Se fue el Cholo Simeone y llegaron los Reyes Magos. Tiempos raros estos, como para no salir del somier. Si no fuera, claro, porque algo hay que hacer para enmendarle la plana al botijo y romper con la inercia salvaje de las fiestas, que son a la crisis lo que para un preso el desplegable de la revista Playboy. De todas las rentrés posibles que tiene esta vida, incluida la del Congreso, con Rajoy todavía de pretemporada, sin plasma ni invisibilidad, la peor es, sin duda, la de la Navidad. Llega un momento inevitable, allá por el 4 de enero, que uno se mira en el espejo y piensa que jamás podrá recuperar el antiguo temple de petimetre y la vida anterior. ¿Se imaginan? Unas navidades sempiternas, tozudamente non-stop, con botellas de sidra en el pasillo y la suegra y el tío de Venezuela completamente despendolados y fumándose un puro en el salón. El fin a veces es una alegría. Da orden y claridad.

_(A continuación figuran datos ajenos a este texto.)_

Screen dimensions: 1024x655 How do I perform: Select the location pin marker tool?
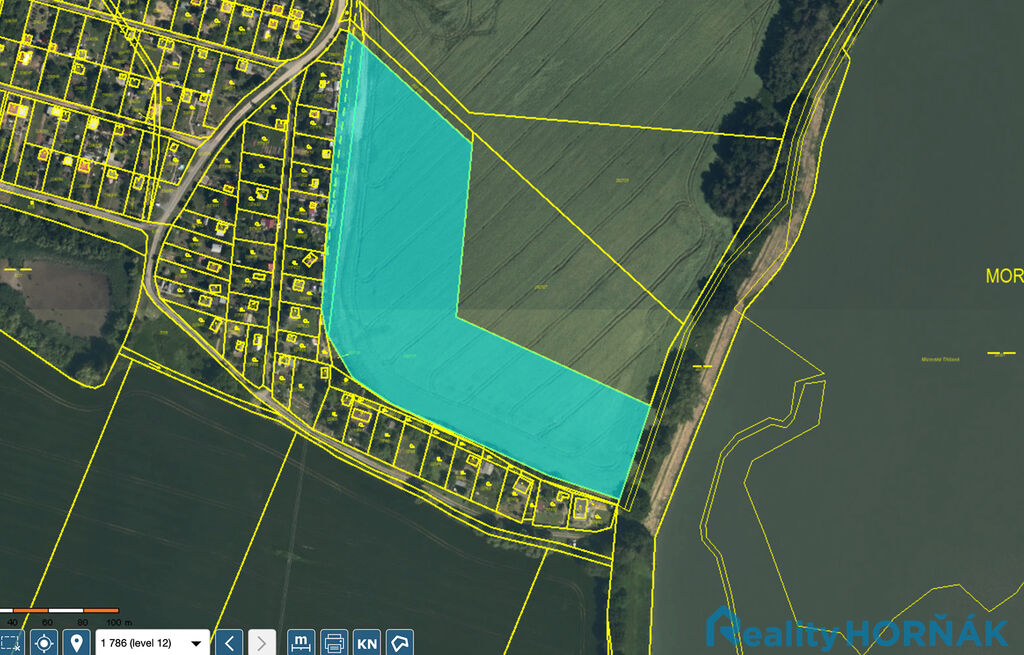tap(76, 643)
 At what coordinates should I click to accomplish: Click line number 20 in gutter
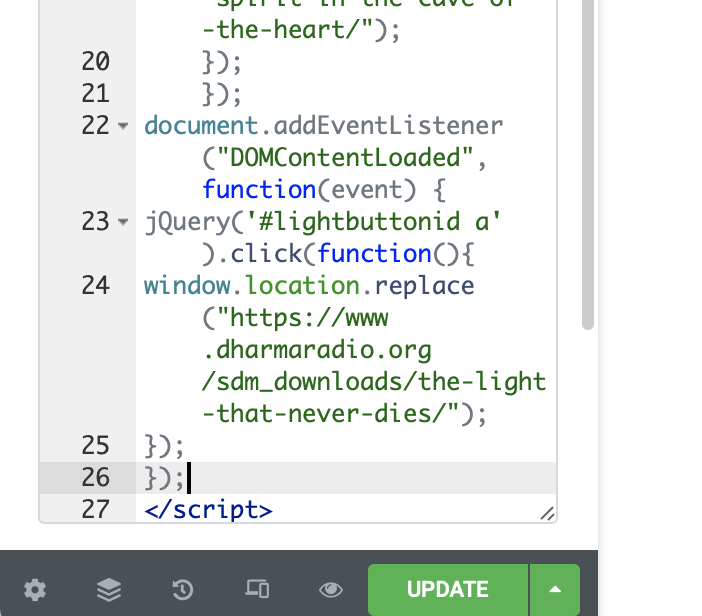point(95,61)
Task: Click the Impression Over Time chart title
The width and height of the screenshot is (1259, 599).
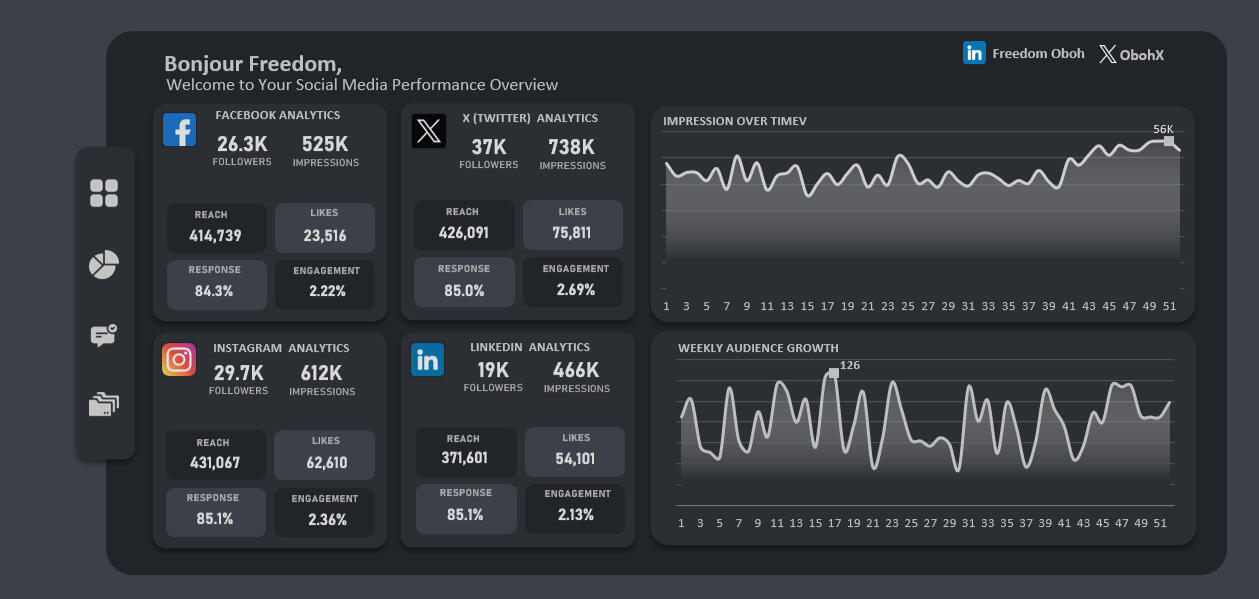Action: tap(734, 121)
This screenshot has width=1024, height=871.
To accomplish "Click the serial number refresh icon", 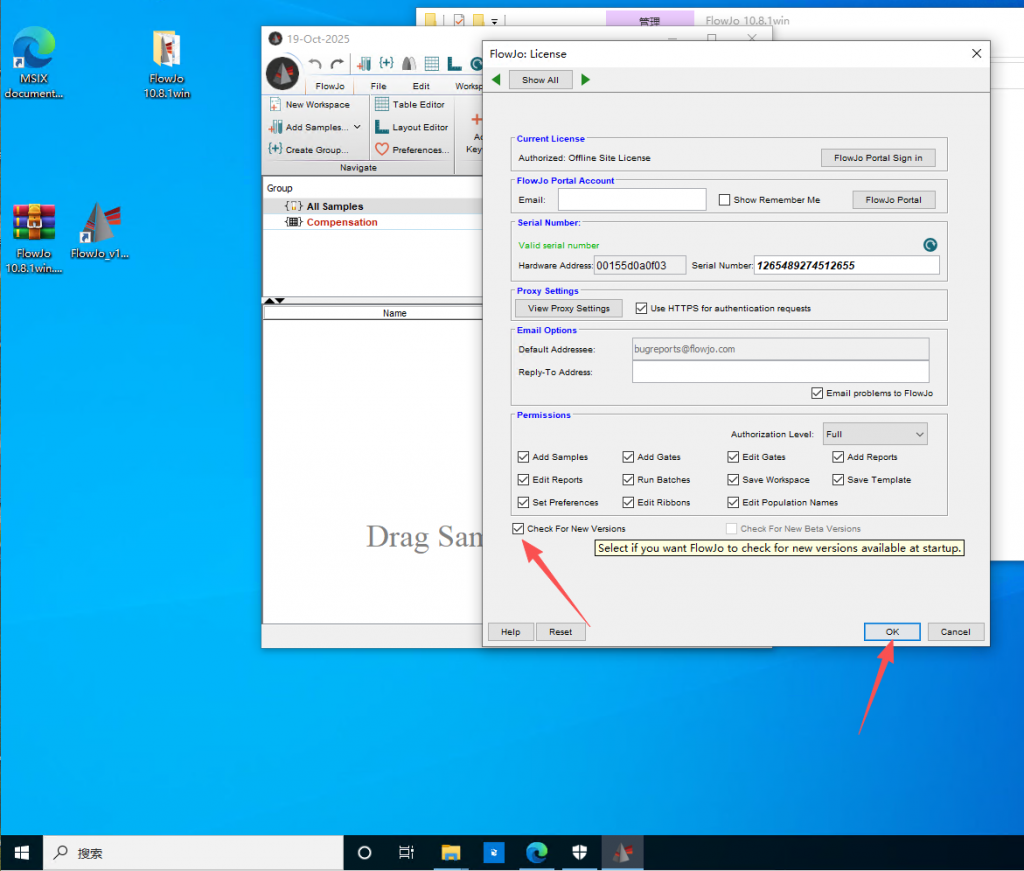I will click(929, 245).
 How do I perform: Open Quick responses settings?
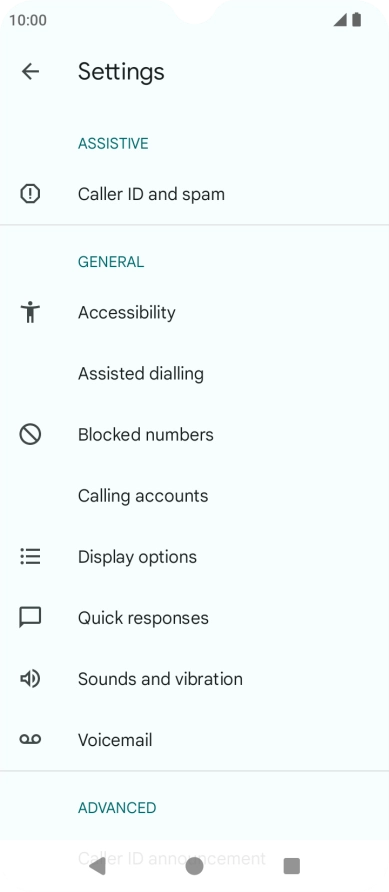click(x=194, y=618)
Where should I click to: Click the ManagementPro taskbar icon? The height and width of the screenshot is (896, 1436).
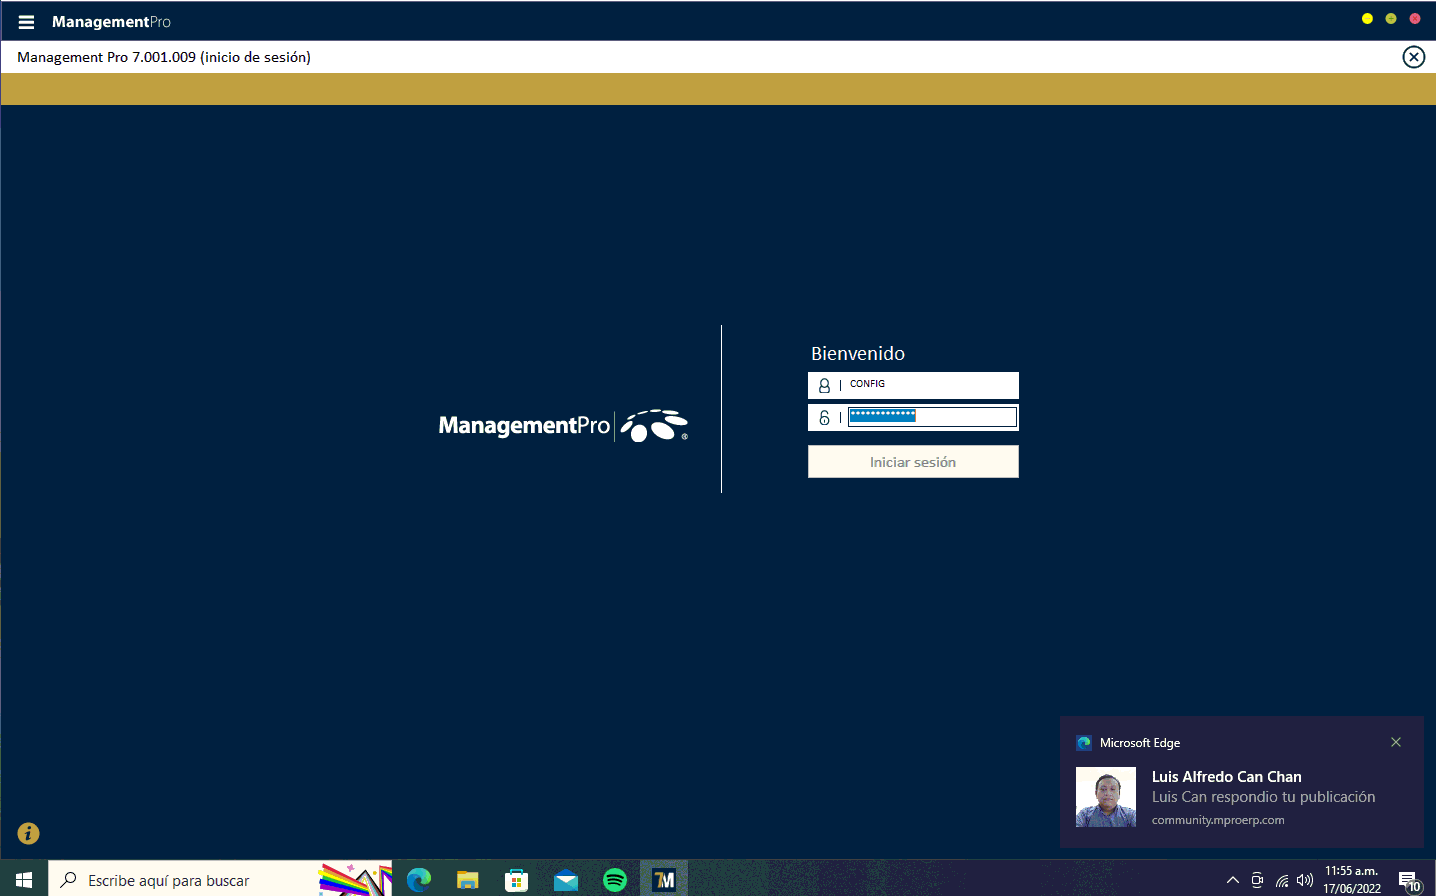(664, 880)

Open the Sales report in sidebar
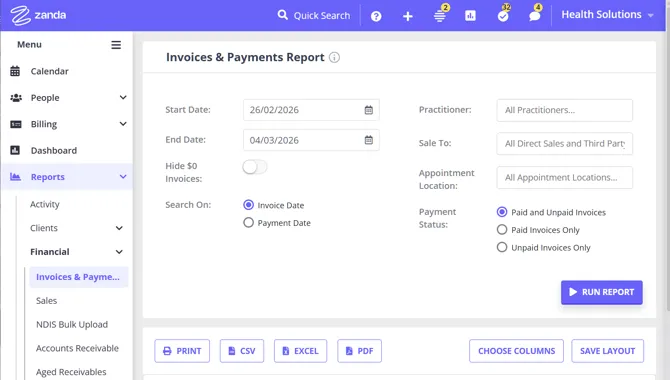click(x=47, y=301)
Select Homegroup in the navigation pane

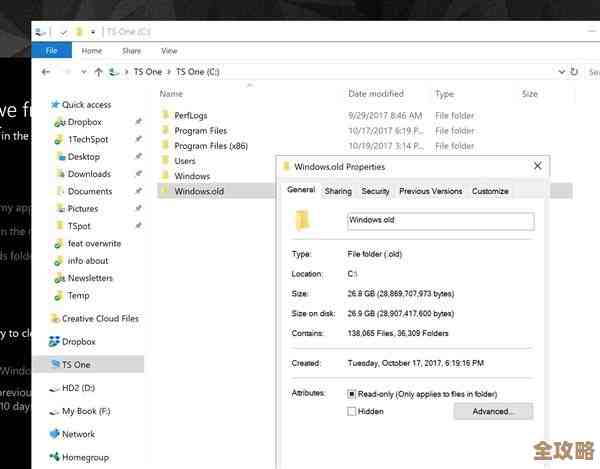[84, 459]

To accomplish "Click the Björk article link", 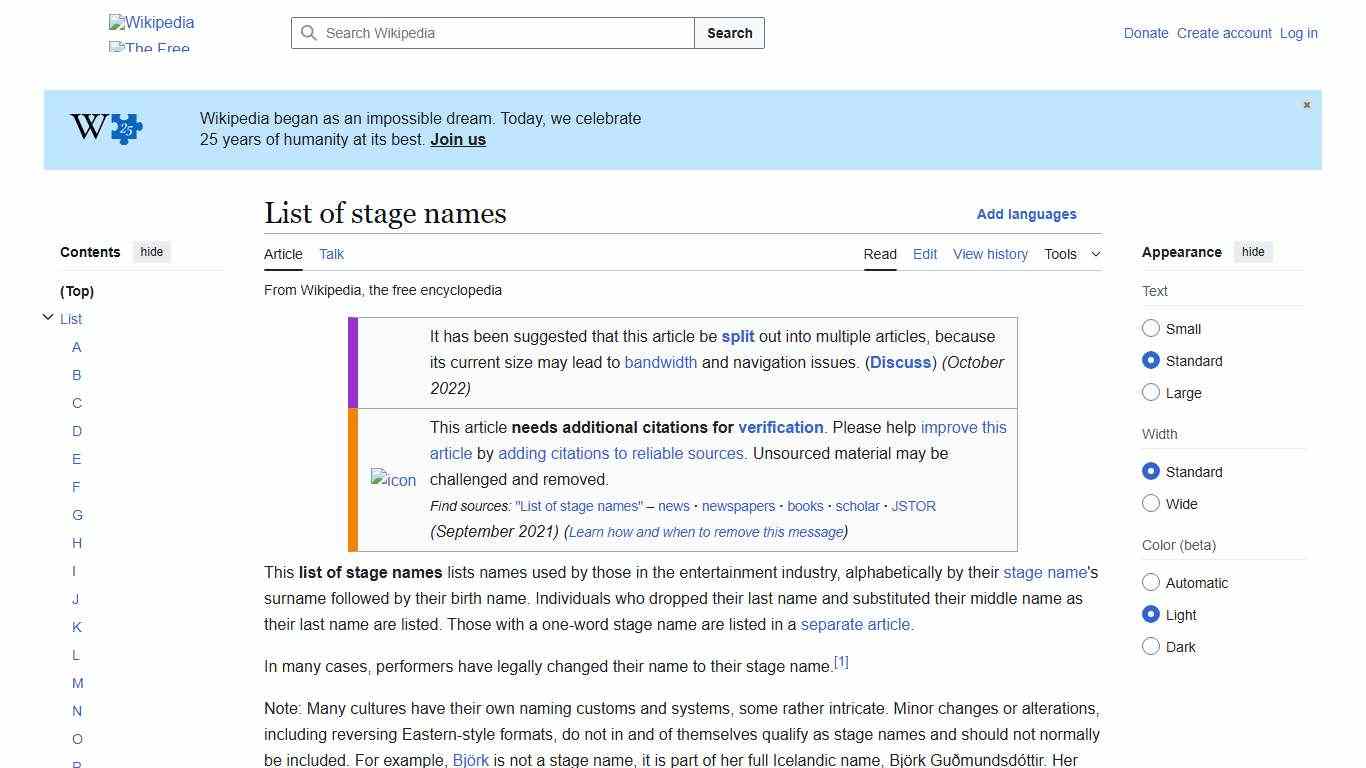I will click(x=470, y=760).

Después de casi dos semanas rabelaisianas va a costar un mundo volver a la oficina y a la tortilla francesa. Un castigo rematadamente burgués para una ciudad que dejó de serlo y que se arroja ahora a los amigos y a la oferta para pegarse un último atracón. Quizá aprovechando que Merkel está en el hielo, on the rocks, que en términos geopolíticos es casi similar a que estuviera en formol. Turno, entonces, para los juguetes. Y para los niños, que por unos días abandonan esa tendencia en blanco y negro del petardo para divertirse con más solidez. Las calles tomadas por patinetes y bicicletas, como si fueran un ejército de pequeños ñus galopando hacia el futuro. O quizá huyendo, al estilo sus mayores, en busca de aventuras cuquis en el extranjero, qué chiquillada, con la ministra del Rocío administrándoles con el hisopo de seis cifras la bendición.

Si la economía se empeña en seguir bailando en el abismo, pronto habrá tan pocos jóvenes que habrá que importarlos, como en la época de la repoblación. «Se ofrece finlandés brioso e irresponsable para estar en el paro en Málaga y provincia. No como mucho jamón». Poco a poco, entre el ruido de los coches teledirigidos y de las cimitarras de plástico, se aviene el vacío. Especialmente, en la hostelería que en las últimas horas empieza a despertar del viaje alucinado de las navidades, cuando todos se atiborraban y eran felices. Al menos, sobre el papel. Málaga vuelve a mirar al mar en busca de cruceros y de gente que se desocupa de un modo infinitamente más civilizado, por placer que no por imposición.

Desde que arrancó la crisis, el final de las navidades se parece demasiado a encender la luz por la mañana y descubrir que donde había tersura se afilan las patas de gallo y todo son pérdidas al final del Grand Slam. El alma inevitablemente vuelve a oler a vino barato, con complejo, además, de haber invertido en veinte días más de lo que se necesita para cruzar el Rubicón infinito al que nos invitan Europa y Rajoy. Lo que no consiguieron los adustos personajes de Dickens y los excesos publicitarios está a punto de lograrlo esta España nuestra: sin la paga extra la Navidad tiene las horas contadas. Málaga, según los comerciantes, también. Pero esa es otra historia. Concretamente, la que se empieza a contar con las rebajas y lamentablemente se estira hasta el órdago de turno de Wert o Gallardón. Corran, niños, corran. Patinete hasta el final.